■ **Directions for this task**
Rewrite the records as a Markdown table with the columns Row and Line, starting with the line containing "The width and height of the screenshot is (700, 400)." and going on through the line containing "Open the Einfügen". Leave out blank lines and include only those lines.

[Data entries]
------------------------------------------------

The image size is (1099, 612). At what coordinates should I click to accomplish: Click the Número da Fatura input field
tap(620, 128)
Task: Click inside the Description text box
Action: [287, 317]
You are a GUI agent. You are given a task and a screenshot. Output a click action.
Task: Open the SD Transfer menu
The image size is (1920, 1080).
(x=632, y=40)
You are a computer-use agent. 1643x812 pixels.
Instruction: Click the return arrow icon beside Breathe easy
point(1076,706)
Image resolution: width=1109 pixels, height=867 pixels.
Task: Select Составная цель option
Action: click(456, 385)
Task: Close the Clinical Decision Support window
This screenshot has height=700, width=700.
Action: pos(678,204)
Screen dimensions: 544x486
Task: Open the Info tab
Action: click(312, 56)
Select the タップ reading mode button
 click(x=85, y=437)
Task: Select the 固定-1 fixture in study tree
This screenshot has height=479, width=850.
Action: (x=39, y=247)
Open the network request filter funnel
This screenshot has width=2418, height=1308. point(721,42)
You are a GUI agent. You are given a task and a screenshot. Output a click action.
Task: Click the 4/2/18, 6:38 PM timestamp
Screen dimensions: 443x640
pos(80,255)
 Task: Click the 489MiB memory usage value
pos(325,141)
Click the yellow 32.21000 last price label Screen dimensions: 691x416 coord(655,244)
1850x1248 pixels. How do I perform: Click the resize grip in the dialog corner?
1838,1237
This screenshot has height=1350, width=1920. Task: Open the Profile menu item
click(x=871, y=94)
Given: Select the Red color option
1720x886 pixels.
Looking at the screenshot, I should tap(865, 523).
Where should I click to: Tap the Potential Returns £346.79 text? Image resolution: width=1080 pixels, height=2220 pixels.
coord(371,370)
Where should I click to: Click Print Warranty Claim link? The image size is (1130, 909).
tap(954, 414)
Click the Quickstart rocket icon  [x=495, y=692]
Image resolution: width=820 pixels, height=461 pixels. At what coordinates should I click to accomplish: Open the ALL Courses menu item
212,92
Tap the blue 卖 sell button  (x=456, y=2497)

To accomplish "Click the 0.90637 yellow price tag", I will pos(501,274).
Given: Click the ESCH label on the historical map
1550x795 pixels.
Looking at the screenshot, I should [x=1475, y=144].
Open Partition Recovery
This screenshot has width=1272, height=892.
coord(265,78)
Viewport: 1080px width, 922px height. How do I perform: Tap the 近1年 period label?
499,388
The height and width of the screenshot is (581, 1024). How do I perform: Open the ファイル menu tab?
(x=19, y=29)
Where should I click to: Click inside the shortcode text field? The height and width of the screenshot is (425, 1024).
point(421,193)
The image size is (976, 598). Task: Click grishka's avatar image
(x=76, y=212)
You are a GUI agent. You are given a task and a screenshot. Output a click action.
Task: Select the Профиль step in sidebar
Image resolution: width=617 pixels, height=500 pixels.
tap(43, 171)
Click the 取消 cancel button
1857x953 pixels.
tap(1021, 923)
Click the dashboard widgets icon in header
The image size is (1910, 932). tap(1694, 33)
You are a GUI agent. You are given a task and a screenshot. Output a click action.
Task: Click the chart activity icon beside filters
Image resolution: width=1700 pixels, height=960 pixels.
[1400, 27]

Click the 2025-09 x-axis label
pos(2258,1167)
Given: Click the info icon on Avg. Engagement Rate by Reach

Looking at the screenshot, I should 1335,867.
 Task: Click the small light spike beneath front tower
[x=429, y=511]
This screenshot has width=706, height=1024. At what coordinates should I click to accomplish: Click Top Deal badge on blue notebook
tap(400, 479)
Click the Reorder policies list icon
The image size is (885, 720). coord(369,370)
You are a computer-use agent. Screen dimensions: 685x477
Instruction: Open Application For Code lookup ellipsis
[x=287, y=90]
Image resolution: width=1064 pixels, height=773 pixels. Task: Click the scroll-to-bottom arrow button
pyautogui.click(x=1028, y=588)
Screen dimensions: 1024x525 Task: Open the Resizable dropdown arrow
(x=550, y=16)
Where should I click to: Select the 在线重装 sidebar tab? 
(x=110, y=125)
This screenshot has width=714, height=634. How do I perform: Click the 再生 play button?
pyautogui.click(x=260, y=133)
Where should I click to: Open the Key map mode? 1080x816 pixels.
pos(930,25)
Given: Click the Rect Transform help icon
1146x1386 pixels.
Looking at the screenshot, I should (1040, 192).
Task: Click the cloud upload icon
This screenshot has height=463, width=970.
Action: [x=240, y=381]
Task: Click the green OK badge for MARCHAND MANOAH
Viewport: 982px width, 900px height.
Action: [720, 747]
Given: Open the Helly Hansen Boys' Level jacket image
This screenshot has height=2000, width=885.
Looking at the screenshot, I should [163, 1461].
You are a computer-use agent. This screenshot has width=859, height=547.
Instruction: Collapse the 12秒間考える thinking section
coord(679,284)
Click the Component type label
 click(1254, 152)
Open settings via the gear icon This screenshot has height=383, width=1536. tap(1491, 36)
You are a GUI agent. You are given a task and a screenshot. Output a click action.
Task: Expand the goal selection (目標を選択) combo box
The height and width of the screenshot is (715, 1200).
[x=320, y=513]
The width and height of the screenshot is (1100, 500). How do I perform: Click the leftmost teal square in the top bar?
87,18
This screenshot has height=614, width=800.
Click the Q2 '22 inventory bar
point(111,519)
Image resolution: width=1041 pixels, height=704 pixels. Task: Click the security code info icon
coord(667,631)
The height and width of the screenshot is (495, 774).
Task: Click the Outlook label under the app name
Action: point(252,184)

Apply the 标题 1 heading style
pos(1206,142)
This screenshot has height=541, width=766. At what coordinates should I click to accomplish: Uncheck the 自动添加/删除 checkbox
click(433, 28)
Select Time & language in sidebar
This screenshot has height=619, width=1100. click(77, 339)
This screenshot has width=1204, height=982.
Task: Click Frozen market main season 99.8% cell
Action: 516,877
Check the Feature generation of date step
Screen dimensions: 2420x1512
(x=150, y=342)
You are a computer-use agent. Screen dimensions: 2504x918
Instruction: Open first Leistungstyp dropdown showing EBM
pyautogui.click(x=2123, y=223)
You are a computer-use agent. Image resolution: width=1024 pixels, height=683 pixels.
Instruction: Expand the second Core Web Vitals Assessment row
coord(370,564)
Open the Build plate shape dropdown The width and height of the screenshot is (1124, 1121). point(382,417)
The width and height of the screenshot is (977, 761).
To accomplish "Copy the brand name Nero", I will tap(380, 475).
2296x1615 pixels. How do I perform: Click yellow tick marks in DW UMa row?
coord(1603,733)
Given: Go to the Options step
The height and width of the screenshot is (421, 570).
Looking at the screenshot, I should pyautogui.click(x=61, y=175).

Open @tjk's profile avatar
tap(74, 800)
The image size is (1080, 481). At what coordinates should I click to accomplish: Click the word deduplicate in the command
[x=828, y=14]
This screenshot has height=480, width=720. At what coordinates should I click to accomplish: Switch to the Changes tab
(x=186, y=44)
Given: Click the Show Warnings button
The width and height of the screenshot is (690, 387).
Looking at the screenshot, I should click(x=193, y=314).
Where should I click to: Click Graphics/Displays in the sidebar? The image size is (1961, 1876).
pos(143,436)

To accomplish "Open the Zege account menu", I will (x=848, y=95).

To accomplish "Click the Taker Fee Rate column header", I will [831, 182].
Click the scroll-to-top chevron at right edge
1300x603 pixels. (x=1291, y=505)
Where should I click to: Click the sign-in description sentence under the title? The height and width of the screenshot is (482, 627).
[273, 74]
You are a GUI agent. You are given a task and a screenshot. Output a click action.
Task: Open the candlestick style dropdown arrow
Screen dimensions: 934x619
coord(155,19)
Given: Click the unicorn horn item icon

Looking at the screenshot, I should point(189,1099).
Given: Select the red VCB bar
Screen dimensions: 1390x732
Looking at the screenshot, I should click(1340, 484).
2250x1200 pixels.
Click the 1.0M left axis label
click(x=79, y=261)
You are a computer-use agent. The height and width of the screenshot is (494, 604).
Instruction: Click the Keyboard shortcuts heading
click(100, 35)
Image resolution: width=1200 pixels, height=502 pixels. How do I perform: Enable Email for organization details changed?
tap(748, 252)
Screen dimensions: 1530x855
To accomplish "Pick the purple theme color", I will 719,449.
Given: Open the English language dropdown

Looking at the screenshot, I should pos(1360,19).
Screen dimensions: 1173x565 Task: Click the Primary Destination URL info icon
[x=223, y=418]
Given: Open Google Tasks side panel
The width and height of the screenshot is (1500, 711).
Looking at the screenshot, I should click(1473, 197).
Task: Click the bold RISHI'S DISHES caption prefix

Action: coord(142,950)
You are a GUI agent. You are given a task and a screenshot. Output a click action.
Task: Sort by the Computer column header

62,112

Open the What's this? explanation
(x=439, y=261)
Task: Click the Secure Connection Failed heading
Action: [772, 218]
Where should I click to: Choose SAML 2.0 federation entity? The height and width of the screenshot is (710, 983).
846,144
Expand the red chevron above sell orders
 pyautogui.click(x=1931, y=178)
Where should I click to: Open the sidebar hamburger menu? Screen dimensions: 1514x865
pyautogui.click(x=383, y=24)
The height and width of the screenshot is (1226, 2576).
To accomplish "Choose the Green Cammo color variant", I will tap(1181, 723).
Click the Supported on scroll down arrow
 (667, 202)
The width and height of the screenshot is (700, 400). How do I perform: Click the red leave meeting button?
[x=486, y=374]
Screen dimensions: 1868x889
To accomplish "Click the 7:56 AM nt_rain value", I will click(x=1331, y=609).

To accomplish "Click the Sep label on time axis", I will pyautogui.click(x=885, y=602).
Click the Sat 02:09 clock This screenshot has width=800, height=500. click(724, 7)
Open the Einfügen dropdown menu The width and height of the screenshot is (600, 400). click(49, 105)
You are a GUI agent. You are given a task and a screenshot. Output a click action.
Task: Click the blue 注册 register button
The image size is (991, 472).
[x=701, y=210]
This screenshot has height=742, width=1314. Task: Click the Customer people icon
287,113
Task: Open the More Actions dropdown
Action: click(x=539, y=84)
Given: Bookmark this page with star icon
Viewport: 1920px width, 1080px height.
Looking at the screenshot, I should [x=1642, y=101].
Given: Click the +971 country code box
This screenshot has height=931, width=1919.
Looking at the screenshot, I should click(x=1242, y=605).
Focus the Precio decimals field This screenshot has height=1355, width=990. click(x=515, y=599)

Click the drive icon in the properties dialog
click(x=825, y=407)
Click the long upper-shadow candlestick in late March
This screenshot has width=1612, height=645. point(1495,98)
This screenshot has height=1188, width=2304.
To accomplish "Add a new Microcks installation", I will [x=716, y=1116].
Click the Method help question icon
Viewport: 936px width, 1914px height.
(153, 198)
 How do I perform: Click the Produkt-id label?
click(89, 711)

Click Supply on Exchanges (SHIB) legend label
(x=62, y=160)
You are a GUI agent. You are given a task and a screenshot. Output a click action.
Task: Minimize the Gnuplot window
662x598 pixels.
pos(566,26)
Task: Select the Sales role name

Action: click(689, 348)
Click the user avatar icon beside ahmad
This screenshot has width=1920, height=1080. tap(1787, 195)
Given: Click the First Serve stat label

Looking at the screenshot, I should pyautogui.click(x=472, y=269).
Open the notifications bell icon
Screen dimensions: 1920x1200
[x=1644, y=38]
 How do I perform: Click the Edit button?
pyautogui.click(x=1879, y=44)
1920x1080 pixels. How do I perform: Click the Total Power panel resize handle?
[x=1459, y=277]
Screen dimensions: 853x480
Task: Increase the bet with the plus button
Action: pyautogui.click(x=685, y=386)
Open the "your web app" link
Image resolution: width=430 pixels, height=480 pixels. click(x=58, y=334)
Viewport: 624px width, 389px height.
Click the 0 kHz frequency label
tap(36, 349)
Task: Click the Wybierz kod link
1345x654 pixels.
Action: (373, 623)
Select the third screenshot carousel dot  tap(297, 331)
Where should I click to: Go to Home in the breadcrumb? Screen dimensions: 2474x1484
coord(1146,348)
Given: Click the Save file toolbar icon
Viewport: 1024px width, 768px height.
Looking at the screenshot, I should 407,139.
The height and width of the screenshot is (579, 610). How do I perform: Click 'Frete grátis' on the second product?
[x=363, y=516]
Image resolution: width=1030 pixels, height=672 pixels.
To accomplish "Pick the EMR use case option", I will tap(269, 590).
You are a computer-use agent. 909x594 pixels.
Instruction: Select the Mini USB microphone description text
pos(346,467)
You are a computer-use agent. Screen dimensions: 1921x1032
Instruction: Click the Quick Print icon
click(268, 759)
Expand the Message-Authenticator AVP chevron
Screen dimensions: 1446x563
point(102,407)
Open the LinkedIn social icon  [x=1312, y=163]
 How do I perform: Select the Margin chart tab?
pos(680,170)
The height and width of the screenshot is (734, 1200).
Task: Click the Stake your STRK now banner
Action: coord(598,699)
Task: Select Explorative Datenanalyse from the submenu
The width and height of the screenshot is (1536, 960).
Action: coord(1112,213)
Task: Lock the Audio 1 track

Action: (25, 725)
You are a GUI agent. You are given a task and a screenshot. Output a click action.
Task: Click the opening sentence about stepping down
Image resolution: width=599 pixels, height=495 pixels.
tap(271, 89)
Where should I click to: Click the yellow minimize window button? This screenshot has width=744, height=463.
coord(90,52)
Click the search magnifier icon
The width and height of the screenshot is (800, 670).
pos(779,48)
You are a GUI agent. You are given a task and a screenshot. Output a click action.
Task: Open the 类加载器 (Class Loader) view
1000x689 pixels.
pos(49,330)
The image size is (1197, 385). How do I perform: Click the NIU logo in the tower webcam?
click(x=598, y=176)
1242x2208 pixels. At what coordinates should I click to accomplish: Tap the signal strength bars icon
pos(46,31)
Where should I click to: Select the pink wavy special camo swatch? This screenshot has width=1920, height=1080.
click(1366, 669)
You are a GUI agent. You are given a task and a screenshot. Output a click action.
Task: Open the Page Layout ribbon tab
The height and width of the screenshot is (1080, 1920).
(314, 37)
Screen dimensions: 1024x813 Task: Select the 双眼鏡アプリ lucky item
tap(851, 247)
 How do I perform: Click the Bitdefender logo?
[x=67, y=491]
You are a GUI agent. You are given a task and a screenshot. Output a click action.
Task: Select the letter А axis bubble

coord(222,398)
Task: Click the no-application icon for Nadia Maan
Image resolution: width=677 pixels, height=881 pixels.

------------------------------------------------

■ **The response**
| Row | Line |
|---|---|
| 1 | The width and height of the screenshot is (700, 400). How do I perform: Click the red leave meeting button? |
| 2 | [x=486, y=374] |
| 3 | Screen dimensions: 1868x889 |
| 4 | To accomplish "Click the 7:56 AM nt_rain value", I will click(x=1331, y=609). |
| 5 | To accomplish "Click the Sep label on time axis", I will pyautogui.click(x=885, y=602). |
| 6 | Click the Sat 02:09 clock This screenshot has width=800, height=500. click(724, 7) |
| 7 | Open the Einfügen dropdown menu The width and height of the screenshot is (600, 400). click(49, 105) |